季曉鷗的聲音很淡定,「嚴謹,你有時間嗎?有時間就來我店裡一趟。」
「有什麼事要幫忙?」嚴謹不敢造次,回答得字斟句酌。
「您太客氣了,哪兒敢勞您大駕?」季曉鷗在電話裡輕笑一聲,但笑聲聽上去並不愉快,特別假,「不過要麻煩您,把您女友領回去。」
「女友?」嚴謹愣了一下,反應過來:「哪一個?」
就聽見季曉鷗似在詢問旁邊什麼人:「抱歉,請問您貴姓?哦,免貴姓沈,行,我告訴他,來的時候路過凱賓斯基,給您帶塊起司蛋糕……」
嚴謹實在聽不下去,對著手機怒喝一聲:「你讓她在那兒等著,千萬等我過去。」
沈開顏是晚上快打烊的時候摸到「似水流年」的。剛過立冬,她已經披上一件灰藍色的皮草,頭上戴一個類似八七年《紅樓夢》裡王熙鳳佩戴的那種貂皮昭君套,臂彎裡挎著一個粉色的prada包,妝色明豔,極其時尚。季曉鷗向來有面盲症,只覺這漂亮女孩十分面善,卻想不起來在哪兒見過。
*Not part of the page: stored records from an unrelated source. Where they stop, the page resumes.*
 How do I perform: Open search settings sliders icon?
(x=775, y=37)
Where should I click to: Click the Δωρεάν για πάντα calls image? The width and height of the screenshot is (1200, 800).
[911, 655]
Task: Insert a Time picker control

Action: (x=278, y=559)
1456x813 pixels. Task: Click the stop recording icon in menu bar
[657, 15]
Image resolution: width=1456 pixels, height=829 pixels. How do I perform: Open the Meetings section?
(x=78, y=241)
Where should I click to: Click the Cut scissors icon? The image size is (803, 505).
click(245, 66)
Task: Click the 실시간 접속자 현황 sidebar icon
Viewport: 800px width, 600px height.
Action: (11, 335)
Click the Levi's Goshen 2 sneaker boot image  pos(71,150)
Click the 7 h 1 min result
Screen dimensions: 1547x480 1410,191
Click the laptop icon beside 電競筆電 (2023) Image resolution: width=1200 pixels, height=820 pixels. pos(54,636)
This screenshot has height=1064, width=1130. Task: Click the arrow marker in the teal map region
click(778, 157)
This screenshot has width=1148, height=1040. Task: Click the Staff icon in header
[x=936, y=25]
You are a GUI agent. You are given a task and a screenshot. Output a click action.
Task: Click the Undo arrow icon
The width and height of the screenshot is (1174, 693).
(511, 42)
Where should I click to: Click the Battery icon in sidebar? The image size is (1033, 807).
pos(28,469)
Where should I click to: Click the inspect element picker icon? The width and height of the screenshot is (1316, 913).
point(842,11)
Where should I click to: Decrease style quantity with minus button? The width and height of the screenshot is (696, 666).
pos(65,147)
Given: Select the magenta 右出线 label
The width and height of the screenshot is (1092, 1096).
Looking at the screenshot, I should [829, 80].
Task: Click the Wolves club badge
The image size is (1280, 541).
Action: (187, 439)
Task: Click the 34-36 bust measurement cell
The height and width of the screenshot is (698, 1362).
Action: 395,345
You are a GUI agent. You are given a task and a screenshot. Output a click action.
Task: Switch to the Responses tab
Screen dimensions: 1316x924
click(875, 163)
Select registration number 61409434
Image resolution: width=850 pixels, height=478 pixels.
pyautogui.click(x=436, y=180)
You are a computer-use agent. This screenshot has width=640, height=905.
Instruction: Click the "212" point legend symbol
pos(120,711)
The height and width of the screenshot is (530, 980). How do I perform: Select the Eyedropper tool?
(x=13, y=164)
倒是沈開顏提醒她:「我是嚴謹的女朋友,我們在嚴謹家見過面。你是季曉鷗吧?」
季曉鷗這才想起八月下旬的那次會面。她馬上警惕起來,站起身就往店外走:「我是。怎麼著?」她真怕剛裝修好的店面再一次遭受無妄之災。
沈開顏跟著她往外走:「您別誤會。我來就是想和您談談嚴謹的事。」
季曉鷗在店外站定,抱起雙臂抵禦室外的西北風,不耐煩地回應:「我跟他又不熟,他的事和我有什麼關係?」
沈開顏上上下下打量季曉鷗,把她的平底便鞋、運動褲以及厚厚的運動夾克都看在眼裡,然後問:「你覺得他愛你嗎?」
「誰?」季曉鷗磕巴一下,隨即明白了她的意思,反問:「你覺得呢?」
沈開顏說:「他不會的。怎麼會呢?他一直都喜歡精緻時髦的年輕女孩。」重音重重落在「年輕」兩個字上。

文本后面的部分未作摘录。